CL-2018-000297, CL-2018-000404, CL-2018-000590, - [2025] EWHC 2364 (Comm)
Commercial Court

CL-2018-000297, CL-2018-000404, CL-2018-000590, - [2025] EWHC 2364 (Comm)

Fecha: 02-Oct-2025

C.2 The Tax Refund Claims

C.2 The Tax Refund Claims

103.

The 4,170 claims for a tax refund with which this judgment is concerned were made to SKAT between 20 August 2012 and 22 July 2015 using the ‘Form Scheme’, one of the schemes then in operation by which SKAT granted refunds of Danish dividend tax. Each claim referenced a stated number of shares in one of the companies listed on the OMX C20 Index. The 4,170 claims resulted in payments by SKAT totalling DKK12,090,844,948.33.

104.

The Form Scheme involved the submission, with supporting material, of a standard form published by SKAT, to seek relief from and a refund of Danish dividend tax.

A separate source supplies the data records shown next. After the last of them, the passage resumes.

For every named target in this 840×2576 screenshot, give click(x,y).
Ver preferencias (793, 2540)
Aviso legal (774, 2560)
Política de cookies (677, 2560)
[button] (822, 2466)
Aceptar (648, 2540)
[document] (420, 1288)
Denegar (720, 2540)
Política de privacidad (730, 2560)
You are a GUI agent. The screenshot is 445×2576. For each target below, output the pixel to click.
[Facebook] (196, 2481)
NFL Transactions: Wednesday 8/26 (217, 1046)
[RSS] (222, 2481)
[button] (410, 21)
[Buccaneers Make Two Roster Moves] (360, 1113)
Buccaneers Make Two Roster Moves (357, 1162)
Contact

Therefore, in each instance, SKAT received:

(i)

a cover letter from one of four tax reclaim agents (the ‘Tax Agents’);

(ii)

a completed tax reclaim form headed “Claim to Relief from Danish Dividend Tax” (the ‘Tax Reclaim Form’), which in almost every case was the then current version, Form 06.003. A predecessor in a different format, Form 06.008, was still accepted by SKAT if it was used, and it was used in 84 of the 4,170 tax refund claims at issue (but see paragraph 106 below);

(iii)

a CAN, or several CANs, issued by a custodian to the submitting Tax Agent’s relevant client, which will have been a buyer like B in my diagram at paragraph 61 above;

(iv)

a power of attorney authorising the submitting Tax Agent to make the claim on behalf of that client; and

(v)

a document from the tax authority of that client’s domicile certifying its status there for tax purposes.

105.

SKAT alleged that, given some of the content of those documents and the fact that they were submitted as part of a tax refund claim in respect of Danish dividend tax, the making of each of the 4,170 tax refund claims involved particular misrepresentations being made to SKAT, intended to induce and in fact inducing it to pay the refund claimed. The detail as to that is considered later in this judgment (paragraph 424ff).

106.

I need to say a little more about the older Form 06.008, used in 84 of 4,170 instances. By June 2012 it was not available on SKAT’s website, which directed use of the then current Form 06.003. Form 06.008 stated by its n.1 that “The claim must be made in triplicate”, and I accept the evidence from recollection of SKAT’s Mr Nielsen that it comprised three materially identical pages, one for each of SKAT, the foreign tax authority and the tax refund claimant. I was shown single-page examples, each of which identified itself as either “Copy 1 (For the Danish Tax Authorities)” or “Copy 2 (For the Foreign Tax Authorities)”. It seems likely, therefore, that the third page was “Copy 3”, for the refund claimant. I do not accept evidence that Mr Nielsen and SKAT’s Ms Rømer both gave that Form 06.003 replaced some yet different, two-page form. The evidence each gave on that was unclear and confusing, and not consistent with the evidence of the other. Form 06.008 did not call for a CAN or anything similar to be submitted in support. It required information about “dividends from shares or participations” of which the refund claimant was “the owner / usufructuary(2)” (n.2 being an instruction to “Delete whichever is inapplicable”) and the Danish company was supposed to stamp and sign the Form itself by way of certification “that the dividends stated in column 7 were paid after deduction of dividend tax at the amount of DKK: ” (obviously calling for an amount to have been inserted before the Danish company signed). So that I will have been clear in what I say about the older form:

(i)

on the evidence I had at trial, the ‘Copy 1’ page seems to have been numbered ‘06.008’, the ‘Copy 2’ page, potentially confusingly, seems to have been numbered ‘06.003’, and I cannot say what, if any, number was given to the ‘Copy 3’ page (if indeed that is how the third page was labelled);

(ii)

I shall always refer to the older form as ‘Form 06.008’, even if I am referring to a particular example in evidence of a ‘Copy 2’ page; and

(iii)

when I say that Form 06.008 was still accepted by SKAT in the relevant period, if used, and that it was used in the 84 instances:

(a)

there was no evidence that Form 06.008, when used and accepted during the relevant period, was used as intended, i.e. in triplicate and bearing the Danish company’s attestation;

(b)

in the examples of its use I was shown, only a single page (‘Copy 1’ or ‘Copy 2’) was used, without that attestation.